# TAREFAS
(1) Responda, com base no texto sobre língua materna e cérebro:
(a) Quem assina a ilustração?
(b) Segundo o texto, por que a hipótese Sapir-Whorf foi desbancada?
(c) Qual é o nome da linguista convocada no filme A Chegada?
(2) Redigite o trecho do texto sobre língua materna e cérebro que começa em "Ilustrado por Elena" e segue até "e paladar. Certo?".

# TEXTO EXTRAÍDO

============================================================

Seu cérebro funciona de maneira diferente dependendo da sua língua materna? Mais ou menos

O idioma não é um fator limitador para a cognição. Mas tudo indica que seja capaz de favorecer padrões mentais que funcionam como uma espécie de “filtro” para enxergar o mundo – dessa forma, falar vários idiomas pode ser uma maneira de ganhar “superpoderes”.

Ilustrado por Elena Lombardi

No Alasca, no Marrocos, nos Montes Urais ou na Nova Zelândia, seres humanos são seres humanos, com as mesmas capacidades cognitivas e os mesmos sentidos, com os quais são capazes de perceber o mundo de maneira idêntica: olfato, audição, visão, tato e paladar. Certo?

Não é o que diz o determinismo linguístico, ou a hipótese Sapir-Whorf, proposta por estudiosos no começo do século XX. Para essa linha da Linguística, o idioma – que é a maneira com a qual exercitamos nossa cognição e pensamos – tem o poder de mudar objetivamente como percebemos a realidade. Ou seja: não há realidade objetiva, mas percepções diferentes de acordo com a língua que você fala.

Essa hipótese já foi desbancada há muitos anos, por falta de evidência objetiva. Hoje, há uma linha de linguistas que acredita numa versão “light” dela: que nossa língua não limita como vemos o mundo, mas funciona como um filtro.

O idioma como um cabresto

Se você assistiu ao filme A Chegada (The Arrival), de 2016, vai se lembrar que essa ideia é o fio condutor do que acontece no final do filme (e se não o viu, pule para o próximo parágrafo para evitar spoilers). Nele, a linguista Louise Banks é convocada para conseguir se comunicar com uma espécie de aliens que pousou no planeta. Ao aprender o idioma, ela ganha um “superpoder”: a capacidade de enxergar o futuro, o passado e o presente, tudo ao mesmo tempo. No filme, a explicação é que os visitantes enxergam o tempo dessa maneira e não “linearmente”, como nós. Isso se deve ao seu idioma, que também não exibe palavras, conceitos e noções de tempo de maneira linear.

============================================================

# SEÇÃO DE DADOS
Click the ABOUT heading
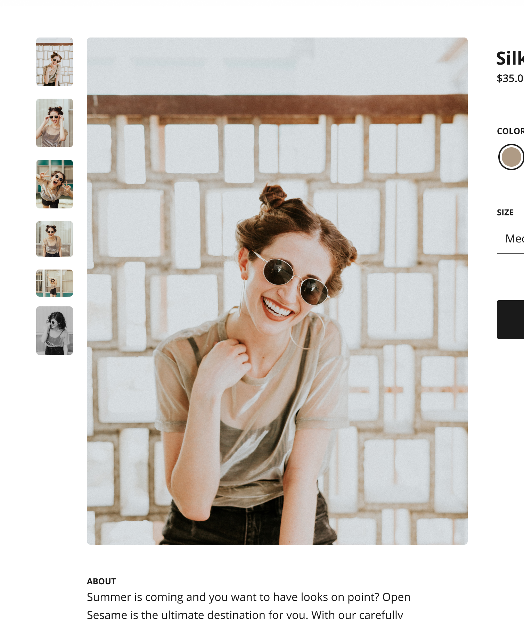 101,581
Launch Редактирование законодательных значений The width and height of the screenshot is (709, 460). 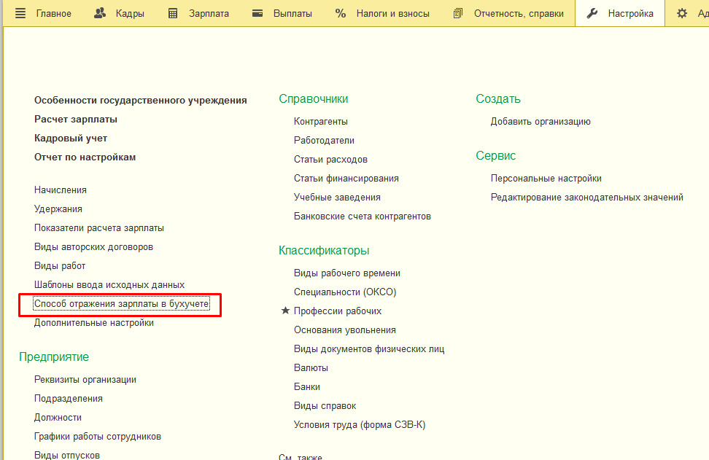click(586, 197)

============================================================

# RESPOSTAS POR TAREFA
(1)
(a) Elena Lombardi.
(b) Por falta de evidência objetiva.
(c) Louise Banks.

(2)
Ilustrado por Elena Lombardi

No Alasca, no Marrocos, nos Montes Urais ou na Nova Zelândia, seres humanos são seres humanos, com as mesmas capacidades cognitivas e os mesmos sentidos, com os quais são capazes de perceber o mundo de maneira idêntica: olfato, audição, visão, tato e paladar. Certo?